Task to carry out: Please reproduce, word for word, the part of the pregnancy blog post between "So for the last" and "fear came back.", inclusive.

To this point things have not been easy. Not counting the last few weeks when everything seemed to be going smoothly, this has not been easy. Long time readers know what it took to get me to this point. And then once I got pregnant the beta numbers were super low. They divided properly but my doctor felt like we would lose the pregnancy and would not get behind it until the 6 week ultrasound when everything looked o.k. on the screen. Then my progesterone levels were low. Even on PIO shots, I had to start taking vaginal supplements as well because my numbers were low. For the first 10 weeks I lived in fear that the next ultrasound would show no heartbeat. That the spotting episodes were precursors to a miscarriage. I didn't even admit it hear. But I was terrified!
So for the last few weeks I've been happy. Excited about the baby, thrilled with her/his little movements, longing to hold him/her in my arms. But today the fear came back.
We decided to the quad screen because K's aunt had down's syndrome. His grandma was older when she had Auntie Edna so we hoped that was the reason. But just in case we decided to do the more thorough screen to give us peace of mind. The nuchal test showed little to no chance of downs. We were thrilled. But this morning my OB called me and I could tell by the sound of her voice that something was wrong. It seems once they added in the bloodwork my overall chance of having a down's baby is 1:200. O.K. now that isn't bad if you think about the chance. But it is bad considering that in my age group the normal range is 1:420. That scares the hell out of me. But even more scary is the fact that we have a 1:300 chance of having trisomy 18. The norm for my age group is 1:1000. What??????????? I was fine on the phone with the OB. She said I should think about doing an amnio for peace of mind and to remember that the quad screen is a risk assessment and not a diagnosis. But how can I do that. Especially given that so far nothing about this has been easy. But then I try to think of the numbers again. Numbers wise (not comparing to my age group), the risk doesn't seem that great. It wasn't like I was given a 1:50 chance for either disability. Right? Am I thinking about this right? I told you I suck at math. And then I think, well with my early beta numbers all the doctors in my RE practice thought that I would lose the pregnancy. And I'm 17 weeks now. So..... how can I trust these numbers. Numbers don't like me. And I don't like them.
K doesn't want to risk doing an amnio. I'm not sure I want to either. But do I really want to just worry until September. Can I stand it? What would you do?

Given records:
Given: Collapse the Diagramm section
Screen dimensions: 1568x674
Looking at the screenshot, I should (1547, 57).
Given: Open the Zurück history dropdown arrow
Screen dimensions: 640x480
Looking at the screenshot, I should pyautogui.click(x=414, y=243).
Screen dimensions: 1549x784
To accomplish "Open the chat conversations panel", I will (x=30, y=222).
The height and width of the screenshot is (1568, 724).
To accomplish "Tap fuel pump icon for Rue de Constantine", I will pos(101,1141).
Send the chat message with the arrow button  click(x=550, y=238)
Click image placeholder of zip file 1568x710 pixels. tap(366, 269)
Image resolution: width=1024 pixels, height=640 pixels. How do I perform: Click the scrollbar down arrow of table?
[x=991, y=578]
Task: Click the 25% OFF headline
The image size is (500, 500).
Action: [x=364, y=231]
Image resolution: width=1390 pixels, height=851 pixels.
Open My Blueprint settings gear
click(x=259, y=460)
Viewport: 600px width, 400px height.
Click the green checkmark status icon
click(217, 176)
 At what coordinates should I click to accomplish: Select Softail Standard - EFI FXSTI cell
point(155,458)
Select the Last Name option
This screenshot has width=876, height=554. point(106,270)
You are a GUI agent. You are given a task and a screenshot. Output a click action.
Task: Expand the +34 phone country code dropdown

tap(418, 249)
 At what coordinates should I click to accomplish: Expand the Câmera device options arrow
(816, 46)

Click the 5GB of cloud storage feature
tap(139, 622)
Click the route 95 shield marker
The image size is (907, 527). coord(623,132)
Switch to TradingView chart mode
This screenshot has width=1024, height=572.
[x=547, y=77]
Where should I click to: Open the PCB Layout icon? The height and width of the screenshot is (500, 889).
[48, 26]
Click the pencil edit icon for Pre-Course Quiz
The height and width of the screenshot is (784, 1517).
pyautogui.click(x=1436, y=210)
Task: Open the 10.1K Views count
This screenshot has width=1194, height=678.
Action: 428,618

The answer:
So for the last few weeks I've been happy. Excited about the baby, thrilled with her/his little movements, longing to hold him/her in my arms. But today the fear came back.